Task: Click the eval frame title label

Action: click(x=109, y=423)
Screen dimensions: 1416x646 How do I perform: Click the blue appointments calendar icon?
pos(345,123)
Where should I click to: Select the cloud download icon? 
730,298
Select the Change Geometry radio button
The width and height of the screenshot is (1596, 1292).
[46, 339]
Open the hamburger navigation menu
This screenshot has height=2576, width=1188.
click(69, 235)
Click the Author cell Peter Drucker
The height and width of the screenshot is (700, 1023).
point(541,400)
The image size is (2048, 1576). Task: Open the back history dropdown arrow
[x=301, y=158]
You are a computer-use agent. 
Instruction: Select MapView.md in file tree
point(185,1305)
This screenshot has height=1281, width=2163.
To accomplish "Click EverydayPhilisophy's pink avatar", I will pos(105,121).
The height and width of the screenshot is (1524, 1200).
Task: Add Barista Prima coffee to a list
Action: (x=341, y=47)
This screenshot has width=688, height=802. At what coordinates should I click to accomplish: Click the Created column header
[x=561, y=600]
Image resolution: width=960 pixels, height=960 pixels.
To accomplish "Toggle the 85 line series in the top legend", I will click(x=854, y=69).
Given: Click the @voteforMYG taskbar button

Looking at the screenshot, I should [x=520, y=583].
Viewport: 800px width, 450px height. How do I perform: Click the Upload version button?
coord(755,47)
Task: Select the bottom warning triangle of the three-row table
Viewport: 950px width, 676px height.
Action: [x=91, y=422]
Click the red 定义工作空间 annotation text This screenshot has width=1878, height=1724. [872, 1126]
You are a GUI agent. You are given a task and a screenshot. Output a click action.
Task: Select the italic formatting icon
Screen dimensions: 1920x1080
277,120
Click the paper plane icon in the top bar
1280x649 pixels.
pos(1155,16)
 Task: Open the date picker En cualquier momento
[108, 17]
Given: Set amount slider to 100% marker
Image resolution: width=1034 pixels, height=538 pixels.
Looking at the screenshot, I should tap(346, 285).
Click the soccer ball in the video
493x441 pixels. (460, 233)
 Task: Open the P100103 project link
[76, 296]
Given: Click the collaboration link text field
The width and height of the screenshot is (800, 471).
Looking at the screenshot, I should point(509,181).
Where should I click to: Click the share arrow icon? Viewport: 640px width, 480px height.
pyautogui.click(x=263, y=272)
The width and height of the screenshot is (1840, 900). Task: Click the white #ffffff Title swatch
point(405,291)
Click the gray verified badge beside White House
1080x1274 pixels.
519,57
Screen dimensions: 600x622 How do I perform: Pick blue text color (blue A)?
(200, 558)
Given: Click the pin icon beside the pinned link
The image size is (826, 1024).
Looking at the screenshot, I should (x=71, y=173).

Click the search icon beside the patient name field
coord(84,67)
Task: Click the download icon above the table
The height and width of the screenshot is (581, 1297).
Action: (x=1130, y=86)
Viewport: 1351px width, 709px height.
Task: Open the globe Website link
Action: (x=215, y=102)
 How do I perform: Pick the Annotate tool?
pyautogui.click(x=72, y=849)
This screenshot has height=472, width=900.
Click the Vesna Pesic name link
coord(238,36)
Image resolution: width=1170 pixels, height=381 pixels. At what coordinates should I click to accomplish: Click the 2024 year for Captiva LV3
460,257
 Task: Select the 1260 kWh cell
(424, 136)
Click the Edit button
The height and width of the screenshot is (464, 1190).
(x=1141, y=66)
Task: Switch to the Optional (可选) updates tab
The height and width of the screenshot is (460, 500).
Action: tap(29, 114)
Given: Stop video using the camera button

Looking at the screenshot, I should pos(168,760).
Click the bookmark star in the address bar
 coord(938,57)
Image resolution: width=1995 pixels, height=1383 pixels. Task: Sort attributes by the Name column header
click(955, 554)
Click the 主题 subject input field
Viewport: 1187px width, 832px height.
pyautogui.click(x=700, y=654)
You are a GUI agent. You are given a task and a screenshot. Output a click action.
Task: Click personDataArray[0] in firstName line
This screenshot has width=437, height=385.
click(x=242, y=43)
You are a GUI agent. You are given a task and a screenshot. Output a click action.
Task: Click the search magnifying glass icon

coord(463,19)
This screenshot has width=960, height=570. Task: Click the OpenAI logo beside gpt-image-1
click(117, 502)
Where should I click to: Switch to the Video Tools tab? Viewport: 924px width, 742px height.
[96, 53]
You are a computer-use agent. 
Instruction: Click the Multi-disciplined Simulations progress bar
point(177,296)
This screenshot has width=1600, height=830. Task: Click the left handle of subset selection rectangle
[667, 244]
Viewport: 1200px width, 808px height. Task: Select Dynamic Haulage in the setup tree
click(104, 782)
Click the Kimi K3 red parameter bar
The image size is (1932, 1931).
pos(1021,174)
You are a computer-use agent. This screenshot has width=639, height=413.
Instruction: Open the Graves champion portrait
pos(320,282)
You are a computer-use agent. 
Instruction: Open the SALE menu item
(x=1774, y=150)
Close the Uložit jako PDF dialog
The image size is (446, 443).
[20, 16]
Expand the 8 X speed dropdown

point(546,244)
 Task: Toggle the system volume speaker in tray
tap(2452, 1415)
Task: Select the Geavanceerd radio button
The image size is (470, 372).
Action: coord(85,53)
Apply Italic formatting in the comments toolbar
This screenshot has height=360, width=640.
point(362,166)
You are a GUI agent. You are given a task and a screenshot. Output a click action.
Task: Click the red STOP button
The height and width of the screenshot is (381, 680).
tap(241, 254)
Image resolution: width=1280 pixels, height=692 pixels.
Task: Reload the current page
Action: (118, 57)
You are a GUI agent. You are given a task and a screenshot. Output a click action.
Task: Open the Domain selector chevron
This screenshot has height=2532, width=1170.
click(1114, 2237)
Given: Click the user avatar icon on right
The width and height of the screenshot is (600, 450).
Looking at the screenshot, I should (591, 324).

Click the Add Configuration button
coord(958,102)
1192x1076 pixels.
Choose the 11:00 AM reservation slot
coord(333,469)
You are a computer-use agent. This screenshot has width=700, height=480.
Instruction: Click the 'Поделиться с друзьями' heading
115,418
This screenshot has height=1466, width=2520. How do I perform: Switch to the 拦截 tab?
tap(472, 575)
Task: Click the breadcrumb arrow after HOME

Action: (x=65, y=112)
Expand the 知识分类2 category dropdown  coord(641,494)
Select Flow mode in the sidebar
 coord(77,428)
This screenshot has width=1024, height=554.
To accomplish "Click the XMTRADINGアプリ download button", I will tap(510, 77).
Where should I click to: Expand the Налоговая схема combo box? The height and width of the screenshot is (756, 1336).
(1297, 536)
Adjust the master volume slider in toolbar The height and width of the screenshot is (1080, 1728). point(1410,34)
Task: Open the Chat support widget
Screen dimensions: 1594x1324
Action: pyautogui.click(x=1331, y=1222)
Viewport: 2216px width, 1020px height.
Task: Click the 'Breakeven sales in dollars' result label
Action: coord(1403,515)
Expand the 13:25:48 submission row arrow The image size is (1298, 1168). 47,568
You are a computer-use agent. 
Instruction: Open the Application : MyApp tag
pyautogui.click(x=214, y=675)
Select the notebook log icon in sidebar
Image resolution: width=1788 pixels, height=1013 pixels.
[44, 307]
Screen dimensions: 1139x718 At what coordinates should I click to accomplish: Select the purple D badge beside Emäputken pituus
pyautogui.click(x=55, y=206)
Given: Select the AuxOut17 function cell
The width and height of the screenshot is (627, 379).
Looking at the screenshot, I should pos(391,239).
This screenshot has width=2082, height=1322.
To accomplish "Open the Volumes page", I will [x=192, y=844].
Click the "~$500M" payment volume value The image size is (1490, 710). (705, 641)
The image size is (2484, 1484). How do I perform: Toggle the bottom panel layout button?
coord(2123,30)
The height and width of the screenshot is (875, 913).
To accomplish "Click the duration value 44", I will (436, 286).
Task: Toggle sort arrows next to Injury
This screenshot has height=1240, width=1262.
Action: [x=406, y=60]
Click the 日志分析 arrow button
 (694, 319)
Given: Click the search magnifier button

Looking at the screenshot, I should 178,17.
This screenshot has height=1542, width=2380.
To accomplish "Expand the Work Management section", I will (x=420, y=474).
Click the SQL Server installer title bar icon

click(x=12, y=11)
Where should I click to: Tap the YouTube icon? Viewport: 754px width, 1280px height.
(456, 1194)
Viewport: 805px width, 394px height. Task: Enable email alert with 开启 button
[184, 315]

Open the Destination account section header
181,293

What is expected
Report every line of the records that contains the word "header".

Answer to this exercise
This screenshot has width=688, height=802. At what coordinates should I click to accomplish: Click the Created column header
Image resolution: width=1995 pixels, height=1383 pixels. Task: Sort attributes by the Name column header
Open the Destination account section header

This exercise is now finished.